Once again, the media is falling all over themselves to defend this criminal illegal MS-13 gang member who is an alleged human trafficker, domestic abuser, and child predator. The media’s sympathetic narrative about this criminal illegal alien has completely fallen apart, yet they continue to peddle his sob story. We hear far too much about gang members and criminals’ false sob stories and not enough about their victims.”

What People Are Saying

Democratic Senator Mark Warner of Virginia wrote on X Thursday:

“This afternoon, I visited Kilmar Abrego Garcia and other detainees at the Farmville Detention Center to deliver letters from his family. He wants to keep fighting for justice.”

The White House’s rapid response X account said Thursday:

“.@RealTomHoman: Kilmar Abrego Garcia is ‘a significant public safety threat… He’s a gang member, designated terrorist, and he’s been ordered removed by two different federal judges… I’m giving you my word: he WILL be deported from this country.'”
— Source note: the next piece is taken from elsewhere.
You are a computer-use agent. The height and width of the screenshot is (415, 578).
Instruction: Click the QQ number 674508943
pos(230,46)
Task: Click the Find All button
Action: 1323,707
The Department of Homeland Security wrote on X this month:

“Kilmar Abrego Garcia is not and will never be a Maryland Man—he is a criminal illegal alien from El Salvador and public safety threat. It is insane that sanctuary politicians chose to glorify and stand with an MS-13 gang member over the safety of American citizens. @POTUS Trump and @Sec_Noem are not going to allow this illegal alien—who is an MS-13 gang member, human trafficker, serial domestic abuser, and child predator—to terrorize American citizens any longer.”

What Happens Next

Abrego Garcia’s lawyers also asked the Trump administration to “describe promptly the steps it has taken to comply with” a previous court ruling that requires both sides to follow Local Criminal Rules 2.01(a)(1) and (a)(4) and Tennessee Rule of Professional Conduct 3.8(f), the filing says.